For assessment purposes Sarah and I developed a presentation rubric that is used by the students in the class as a peer evaluation tool. In addition to peer feedback, Sarah gives individual feedback during the two most important presentations – the project proposal and the final presentation. Some examples of feedback that I feel are critical but are often not given in technical courses include the number of “ums,” posture, confidence and transitions. It’s amazing to see the students improve through the semester on these measures, which impact how they are perceived in a business setting.

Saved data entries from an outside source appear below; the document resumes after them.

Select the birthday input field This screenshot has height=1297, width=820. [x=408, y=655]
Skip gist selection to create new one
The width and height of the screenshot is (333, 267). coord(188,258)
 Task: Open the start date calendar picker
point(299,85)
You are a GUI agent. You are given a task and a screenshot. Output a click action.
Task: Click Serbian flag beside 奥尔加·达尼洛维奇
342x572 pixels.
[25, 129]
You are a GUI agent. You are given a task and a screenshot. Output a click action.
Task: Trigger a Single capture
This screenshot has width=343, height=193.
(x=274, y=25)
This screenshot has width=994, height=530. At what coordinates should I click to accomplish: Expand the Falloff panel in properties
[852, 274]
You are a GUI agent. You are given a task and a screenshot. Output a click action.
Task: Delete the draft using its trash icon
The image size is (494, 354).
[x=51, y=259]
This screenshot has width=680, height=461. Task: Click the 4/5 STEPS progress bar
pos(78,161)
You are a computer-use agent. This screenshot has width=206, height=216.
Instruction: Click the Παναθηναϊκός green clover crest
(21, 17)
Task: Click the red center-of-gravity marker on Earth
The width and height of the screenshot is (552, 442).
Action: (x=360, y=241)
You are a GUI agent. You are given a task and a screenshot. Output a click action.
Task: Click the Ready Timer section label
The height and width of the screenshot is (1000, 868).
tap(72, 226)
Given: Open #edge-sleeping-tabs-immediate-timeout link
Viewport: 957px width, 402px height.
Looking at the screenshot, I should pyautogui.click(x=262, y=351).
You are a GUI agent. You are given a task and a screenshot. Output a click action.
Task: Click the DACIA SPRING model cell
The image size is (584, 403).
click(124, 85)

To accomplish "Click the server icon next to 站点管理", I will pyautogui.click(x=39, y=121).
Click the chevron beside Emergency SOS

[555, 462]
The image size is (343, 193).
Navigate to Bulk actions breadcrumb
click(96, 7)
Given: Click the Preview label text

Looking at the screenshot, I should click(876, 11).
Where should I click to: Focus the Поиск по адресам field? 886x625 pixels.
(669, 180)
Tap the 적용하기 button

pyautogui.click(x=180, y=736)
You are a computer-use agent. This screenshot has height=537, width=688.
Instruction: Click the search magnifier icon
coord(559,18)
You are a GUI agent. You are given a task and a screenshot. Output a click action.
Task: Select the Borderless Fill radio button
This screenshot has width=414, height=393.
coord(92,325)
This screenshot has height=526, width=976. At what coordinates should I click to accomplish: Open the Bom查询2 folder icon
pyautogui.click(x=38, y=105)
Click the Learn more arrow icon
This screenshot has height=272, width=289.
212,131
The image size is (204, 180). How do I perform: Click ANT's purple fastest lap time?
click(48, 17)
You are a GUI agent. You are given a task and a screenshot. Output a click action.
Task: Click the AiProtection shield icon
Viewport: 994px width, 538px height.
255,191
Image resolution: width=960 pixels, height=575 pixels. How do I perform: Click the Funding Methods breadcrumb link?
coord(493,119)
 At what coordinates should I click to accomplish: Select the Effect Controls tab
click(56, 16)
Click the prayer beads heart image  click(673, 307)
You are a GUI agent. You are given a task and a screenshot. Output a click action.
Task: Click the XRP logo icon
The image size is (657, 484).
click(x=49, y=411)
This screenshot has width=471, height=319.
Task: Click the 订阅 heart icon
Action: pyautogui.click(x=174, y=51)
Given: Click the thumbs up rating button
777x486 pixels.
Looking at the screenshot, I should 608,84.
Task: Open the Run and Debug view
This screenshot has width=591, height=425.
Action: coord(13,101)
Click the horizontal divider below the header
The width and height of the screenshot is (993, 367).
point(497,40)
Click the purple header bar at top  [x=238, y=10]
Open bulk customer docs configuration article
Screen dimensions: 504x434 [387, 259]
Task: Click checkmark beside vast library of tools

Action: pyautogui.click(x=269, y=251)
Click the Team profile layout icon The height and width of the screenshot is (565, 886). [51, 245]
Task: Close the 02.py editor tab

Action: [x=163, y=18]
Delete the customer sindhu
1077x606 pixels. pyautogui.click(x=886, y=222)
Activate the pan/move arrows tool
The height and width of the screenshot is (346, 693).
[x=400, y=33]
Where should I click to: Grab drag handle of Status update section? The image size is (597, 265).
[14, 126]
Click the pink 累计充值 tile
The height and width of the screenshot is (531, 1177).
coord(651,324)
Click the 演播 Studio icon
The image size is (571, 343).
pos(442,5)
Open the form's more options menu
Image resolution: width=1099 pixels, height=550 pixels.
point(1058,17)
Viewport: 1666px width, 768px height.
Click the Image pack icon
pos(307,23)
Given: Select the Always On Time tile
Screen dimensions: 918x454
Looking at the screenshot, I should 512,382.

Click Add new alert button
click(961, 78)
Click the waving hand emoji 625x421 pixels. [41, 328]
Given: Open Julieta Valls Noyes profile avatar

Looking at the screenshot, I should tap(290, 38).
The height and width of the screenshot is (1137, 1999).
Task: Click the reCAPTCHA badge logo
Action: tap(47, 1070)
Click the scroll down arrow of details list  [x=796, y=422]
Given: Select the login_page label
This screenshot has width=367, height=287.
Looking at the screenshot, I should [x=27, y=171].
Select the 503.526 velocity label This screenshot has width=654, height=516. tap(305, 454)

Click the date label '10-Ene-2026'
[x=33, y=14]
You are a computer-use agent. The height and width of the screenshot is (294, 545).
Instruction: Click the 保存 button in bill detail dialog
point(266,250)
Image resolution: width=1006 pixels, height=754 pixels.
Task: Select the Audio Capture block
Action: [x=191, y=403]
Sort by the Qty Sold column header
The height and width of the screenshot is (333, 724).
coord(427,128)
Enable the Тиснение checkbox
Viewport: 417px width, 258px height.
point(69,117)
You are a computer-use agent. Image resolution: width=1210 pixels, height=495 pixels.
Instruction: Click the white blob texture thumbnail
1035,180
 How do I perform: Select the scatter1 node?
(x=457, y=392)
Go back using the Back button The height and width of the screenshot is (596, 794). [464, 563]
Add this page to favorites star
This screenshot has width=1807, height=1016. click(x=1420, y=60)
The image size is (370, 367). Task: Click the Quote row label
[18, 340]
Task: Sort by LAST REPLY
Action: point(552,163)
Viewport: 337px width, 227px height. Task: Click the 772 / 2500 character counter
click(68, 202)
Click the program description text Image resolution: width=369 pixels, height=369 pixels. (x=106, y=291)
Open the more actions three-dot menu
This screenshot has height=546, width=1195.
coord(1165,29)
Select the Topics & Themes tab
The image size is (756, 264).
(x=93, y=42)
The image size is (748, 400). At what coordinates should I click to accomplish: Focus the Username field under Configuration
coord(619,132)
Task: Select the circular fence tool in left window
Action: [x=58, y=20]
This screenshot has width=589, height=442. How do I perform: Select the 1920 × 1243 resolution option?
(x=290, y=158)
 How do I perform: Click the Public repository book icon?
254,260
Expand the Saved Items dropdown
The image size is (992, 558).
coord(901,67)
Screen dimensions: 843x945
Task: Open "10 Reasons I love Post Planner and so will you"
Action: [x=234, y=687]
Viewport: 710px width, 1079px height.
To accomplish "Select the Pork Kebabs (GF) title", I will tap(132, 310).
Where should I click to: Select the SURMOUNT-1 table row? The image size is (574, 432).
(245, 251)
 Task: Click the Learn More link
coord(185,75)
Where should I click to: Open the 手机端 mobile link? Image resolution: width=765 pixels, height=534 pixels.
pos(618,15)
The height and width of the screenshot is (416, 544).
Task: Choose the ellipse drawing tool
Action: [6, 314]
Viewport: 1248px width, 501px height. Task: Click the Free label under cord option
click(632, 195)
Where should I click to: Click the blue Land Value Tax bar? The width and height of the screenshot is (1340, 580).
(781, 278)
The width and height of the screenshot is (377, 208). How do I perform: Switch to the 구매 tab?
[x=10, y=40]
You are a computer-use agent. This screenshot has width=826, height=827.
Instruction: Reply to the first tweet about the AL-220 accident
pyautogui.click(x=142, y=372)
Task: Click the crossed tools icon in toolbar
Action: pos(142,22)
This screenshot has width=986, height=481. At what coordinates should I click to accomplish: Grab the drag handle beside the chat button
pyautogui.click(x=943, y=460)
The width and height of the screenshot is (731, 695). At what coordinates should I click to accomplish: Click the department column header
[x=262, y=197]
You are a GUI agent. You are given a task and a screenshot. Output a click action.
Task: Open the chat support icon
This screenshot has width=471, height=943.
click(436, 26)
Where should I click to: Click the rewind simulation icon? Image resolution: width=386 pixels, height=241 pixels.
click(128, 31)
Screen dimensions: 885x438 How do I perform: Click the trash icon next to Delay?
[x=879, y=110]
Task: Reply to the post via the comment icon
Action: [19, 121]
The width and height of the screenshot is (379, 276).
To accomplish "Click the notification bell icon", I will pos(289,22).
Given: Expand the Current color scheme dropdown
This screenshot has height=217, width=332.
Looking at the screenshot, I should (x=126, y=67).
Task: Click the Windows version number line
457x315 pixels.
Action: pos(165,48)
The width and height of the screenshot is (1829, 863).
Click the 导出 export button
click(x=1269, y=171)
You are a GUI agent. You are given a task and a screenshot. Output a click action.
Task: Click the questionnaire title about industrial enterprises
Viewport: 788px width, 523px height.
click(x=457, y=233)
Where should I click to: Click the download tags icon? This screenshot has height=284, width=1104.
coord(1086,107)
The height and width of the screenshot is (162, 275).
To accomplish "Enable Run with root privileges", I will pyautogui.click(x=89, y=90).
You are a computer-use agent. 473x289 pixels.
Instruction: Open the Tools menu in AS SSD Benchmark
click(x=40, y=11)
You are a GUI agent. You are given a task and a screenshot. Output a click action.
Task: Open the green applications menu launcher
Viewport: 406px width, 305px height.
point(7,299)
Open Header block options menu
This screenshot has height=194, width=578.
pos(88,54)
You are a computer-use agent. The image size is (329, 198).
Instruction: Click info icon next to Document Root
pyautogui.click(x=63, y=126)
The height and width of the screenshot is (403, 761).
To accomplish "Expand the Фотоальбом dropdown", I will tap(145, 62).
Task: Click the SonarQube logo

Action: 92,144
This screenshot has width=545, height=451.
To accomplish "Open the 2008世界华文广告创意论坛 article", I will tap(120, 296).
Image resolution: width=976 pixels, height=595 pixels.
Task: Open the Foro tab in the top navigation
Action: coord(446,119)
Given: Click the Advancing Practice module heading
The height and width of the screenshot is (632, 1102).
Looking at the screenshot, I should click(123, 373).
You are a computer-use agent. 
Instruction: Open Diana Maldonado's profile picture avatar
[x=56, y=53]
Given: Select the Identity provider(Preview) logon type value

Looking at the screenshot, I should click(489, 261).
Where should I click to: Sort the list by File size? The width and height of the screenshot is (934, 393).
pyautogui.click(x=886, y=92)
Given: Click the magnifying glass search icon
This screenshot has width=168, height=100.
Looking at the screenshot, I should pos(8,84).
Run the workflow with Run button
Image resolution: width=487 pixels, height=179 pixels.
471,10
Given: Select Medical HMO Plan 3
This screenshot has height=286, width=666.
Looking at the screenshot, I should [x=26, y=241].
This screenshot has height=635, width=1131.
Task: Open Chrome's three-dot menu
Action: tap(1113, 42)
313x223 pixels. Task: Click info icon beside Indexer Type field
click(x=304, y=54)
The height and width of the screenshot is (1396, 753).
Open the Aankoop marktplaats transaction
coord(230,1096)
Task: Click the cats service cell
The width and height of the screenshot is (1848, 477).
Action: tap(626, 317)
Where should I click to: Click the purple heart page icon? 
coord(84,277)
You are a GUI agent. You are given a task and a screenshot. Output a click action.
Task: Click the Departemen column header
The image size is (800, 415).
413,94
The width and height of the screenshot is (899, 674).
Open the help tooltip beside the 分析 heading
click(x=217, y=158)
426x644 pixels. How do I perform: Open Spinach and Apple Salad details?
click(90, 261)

The increased professionalism that they display in both their content and delivery has been noted by external industry reviewers who have been attending our final presentations for many years. By bringing in an external subject matter expert, I am free to focus on the technical content, which is my expertise. Our goal here is that with the integration of communication in the capstone course (vs. a non-engineering course) the learning transfer increases and persists into their careers.

Focus on defining the problem. As analytically minded individuals, students tend to focus on developing a model (and quickly). The issue with this proclivity is the potential for not fully understanding the problem itself. Overlaid on the project management phase course structure, we cover the Six Sigma phases in order to present tools that are used to define the problem, benchmark the current process, analyze the system and improve the system. The first and arguably the most important deliverable is the project charter. The objectives of the project charter are presented in class and the teams are then given time to work on their charter and receive initial feedback. Next, they present a draft of the project charter in class and work with another team to “pair and share” feedback focusing on developing project objectives that fulfill the SMART criteria. Finally, they present the final, revised charter in its entirety. This iterative process evolved as I observed the students struggling with setting goals. For example, each semester the students proposed objectives such as “build a simulation model” and were unfamiliar with the concept of developing performance measures.

Learn project management skills. Most of our ISE students have not had formal instruction in project management methods prior to the capstone project. Without a project-based course that facilitates a formal mechanism for defining and tracking milestones, how can the students be successful? Again, the intent here is not to micromanage the projects; in fact, the students have total responsibility for their success or failure. The framework I have leveraged is not only intended to give students tools and concepts that they can apply to their project but also to bring industry standard project management skills to the workplace. We use a phased approach (concept, planning, implementation/execution, and close-out) to guide the progression of the projects through milestones and deliverables. Project management topics that are covered span from developing a schedule and understanding project risks to working in multidisciplinary teams.

The value of presenting these concepts in a capstone course is that students can immediately apply them. During each in-class meeting, the student teams have an opportunity to apply the tool or concept within the context of their project. In doing so, productive discussions can emerge between teams and the instructor, which simplify the issue of “tracking team progress.” Another mechanism we use to quickly assess team progress is the status chart. We adopted a simple one-page chart using industry standard color-coding (red, yellow and green) to mark progress toward the project milestones. These documents are shared with both faculty and industry sponsors in order to facilitate a consistent stream of communication.

Refining the capstone course is far from over, but this framework has laid the groundwork for stability each semester. If you are interested in learning more about our capstone course structure see the ASEE

2012 proceedings, “Integrating Project Management & Lean-Six Sigma Methodologies in an Industrial Engineering Capstone Course.”

Anita Vila-Parrish ( is the director of Undergraduate Programs and Teaching Assistant Professor in the Edward P. Fitts Department of Industrial & Systems Engineering at North Carolina State University.